Write out the lines exactly, starting at the first line and ending at the line that contains "click(x=668, y=704)", both included. Leave the pictures out.

#####

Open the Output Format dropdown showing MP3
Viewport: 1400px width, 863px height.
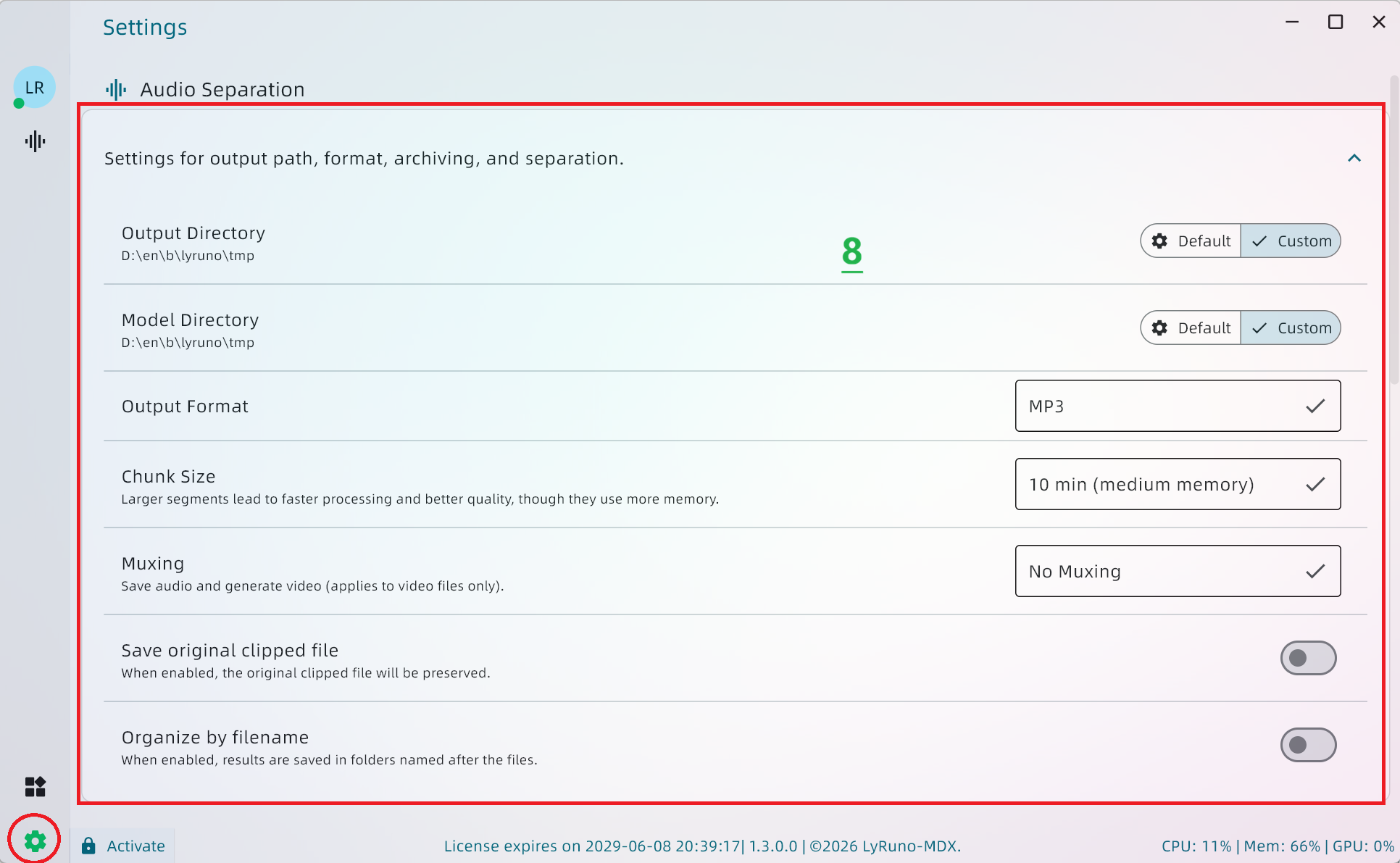(x=1177, y=406)
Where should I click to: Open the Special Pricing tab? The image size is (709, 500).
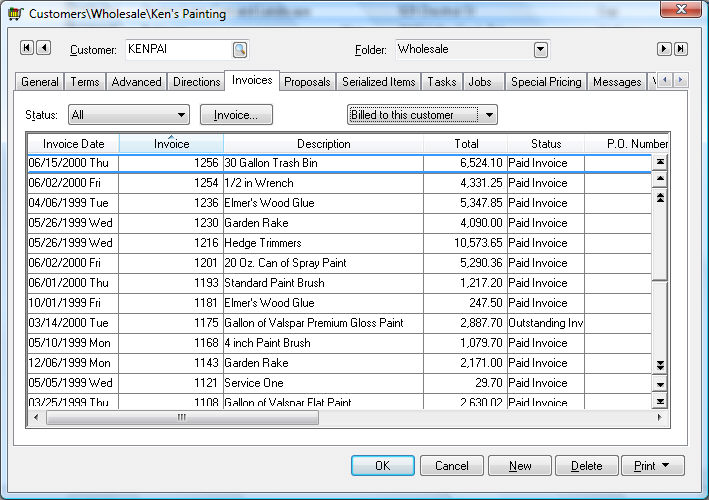[545, 82]
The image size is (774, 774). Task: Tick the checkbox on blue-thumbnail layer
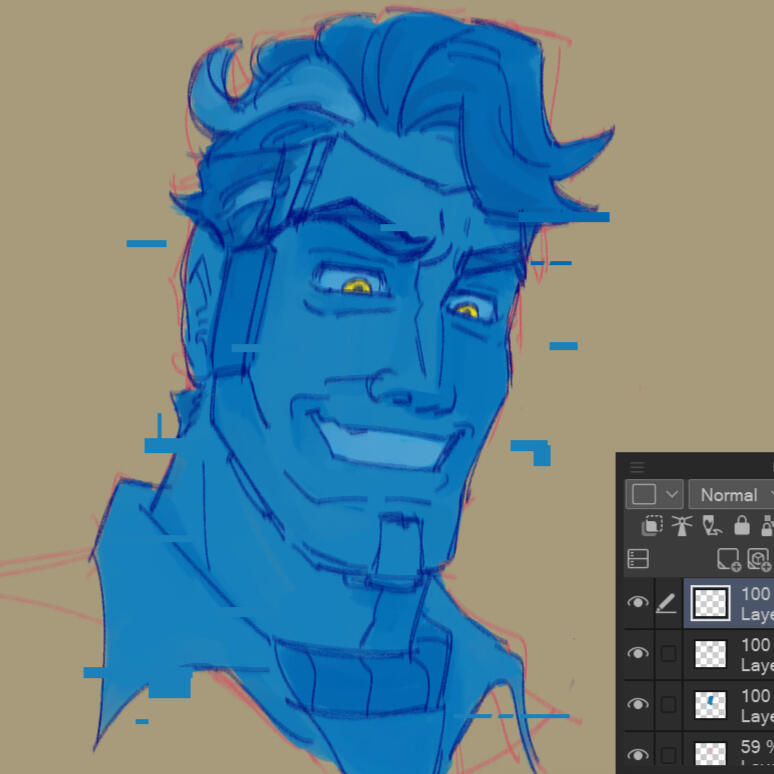click(x=668, y=704)
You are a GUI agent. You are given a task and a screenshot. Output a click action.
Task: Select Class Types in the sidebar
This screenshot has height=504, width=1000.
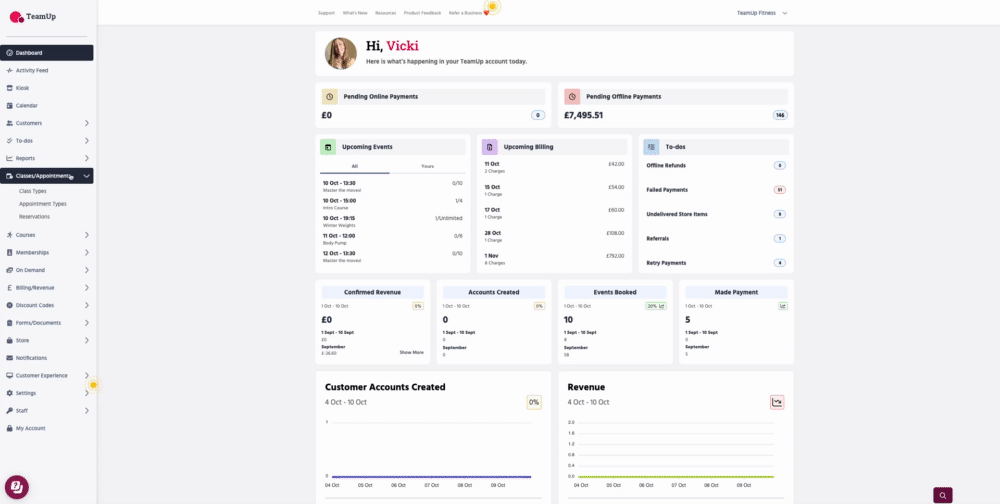pyautogui.click(x=32, y=190)

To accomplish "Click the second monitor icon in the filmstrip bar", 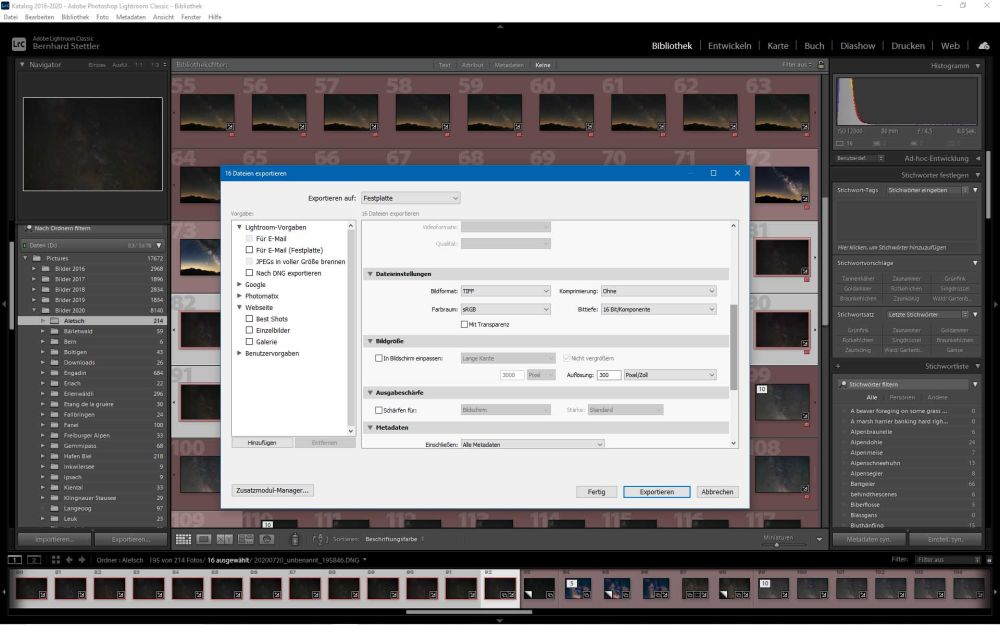I will point(33,560).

#####

SOLUTION TO THE PROBLEM
Open the Output Format dropdown showing MP3
Viewport: 1400px width, 863px height.
(x=1177, y=406)
Where should I click to: Open the Special Pricing tab? The image size is (709, 500).
[545, 82]
The image size is (774, 774). Task: Tick the checkbox on blue-thumbnail layer
click(x=668, y=704)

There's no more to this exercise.